When should you just enjoy the moment as opposed to taking a picture of it? We have all become Isherwood’s human camera—passively recording everything we see, saving the images to be looked at later. I wonder if we shoot pictures for enjoyment, to remember what we’ve done and where we’ve been, or as a compulsion, a way to own the experience, or conversely, perhaps a way to evade it.
At family gatherings, tourist destinations, graduations or just about anyplace or time that’s significant, people pull out a picture-taking device and record what they see. (For fun, when I go on vacation, I often take pictures of people taking pictures of their experience.) As some writers on photography have noted, it may be a way to show ownership of the experience. You take a picture in order to share with others what you did and what you saw; it is a type of proof of an ownership of that time and place.
But as I learned from hauling around all my camera equipment during vacations, I am taken out of the experiential moment when I mitigate it by photographing it.

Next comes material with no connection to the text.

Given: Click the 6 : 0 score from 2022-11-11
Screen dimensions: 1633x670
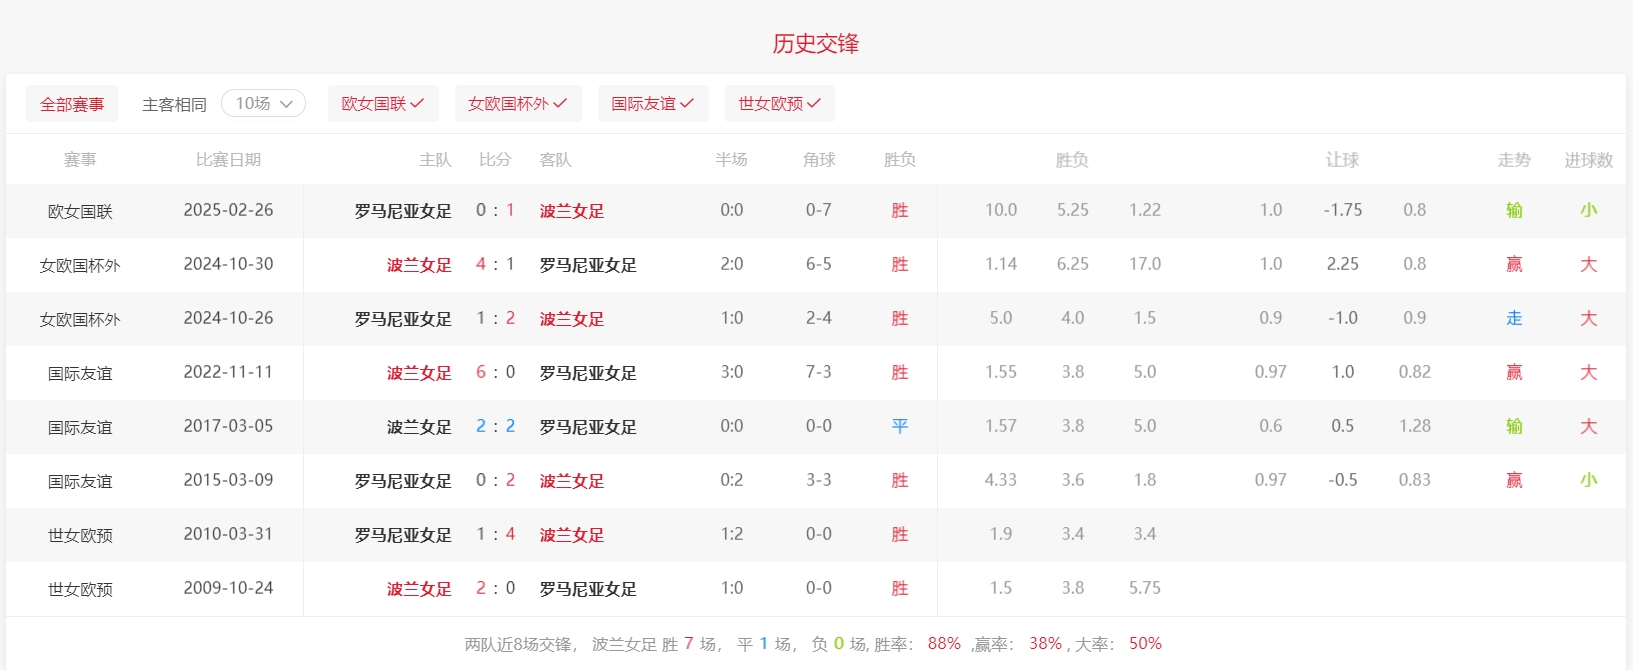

Even in those seconds when I put camera to eye I am removing myself from the experience of just seeing, of just being there. When I photograph something my mind is engaged with manipulating the camera, with getting the right shot. I am in the process of constructing a time and a place that I want to remember. All the activities involved in taking a picture removes me from participating in what originally brought me to that spot: its beauty, its transcendence, its serenity, its ability to relax me. Those intangible things that I may gain by just looking and enjoying are exchanged for the ability to document my visual perception of that place.
This is true too of those events we attend as a matter of social interaction. When I photograph events either as a favor or as part of my living, I find that the camera I carry activates a kind of force field. It helps me limit interacting at the event I’m there to document. I become involved with taking the picture and manipulating the camera. The event itself, with all that goes on, is the subject, to be sure, but I am uninvolved with what goes on except to the extent that I’m recording it. Having a camera and taking pictures makes you an outsider, an observer, not a participant. I am there to get the best pictures of the people, the space, the interactions, the theater of it, and so I have to be in a different psychological space from those who are there to partake.
So, what do you get out of taking pictures at a family gathering or during a vacation you’ve been looking forward to? What do you bring home: proof of ownership, or firsthand memories of a life lived?